## WHAT YOU SHOULD DO
Look through the lines below and extract any with the word "Select".

## DATA SECTION
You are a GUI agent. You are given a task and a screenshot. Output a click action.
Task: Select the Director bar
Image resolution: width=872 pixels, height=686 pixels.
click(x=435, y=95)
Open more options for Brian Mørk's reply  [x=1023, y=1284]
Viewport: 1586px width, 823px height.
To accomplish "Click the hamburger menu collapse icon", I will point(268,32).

==

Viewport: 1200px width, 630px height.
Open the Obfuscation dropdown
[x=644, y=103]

* * *

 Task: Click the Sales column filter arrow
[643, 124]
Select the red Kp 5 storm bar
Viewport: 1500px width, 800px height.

## REPLY TO THE EXERCISE
Task: Select the Director bar
Select the red Kp 5 storm bar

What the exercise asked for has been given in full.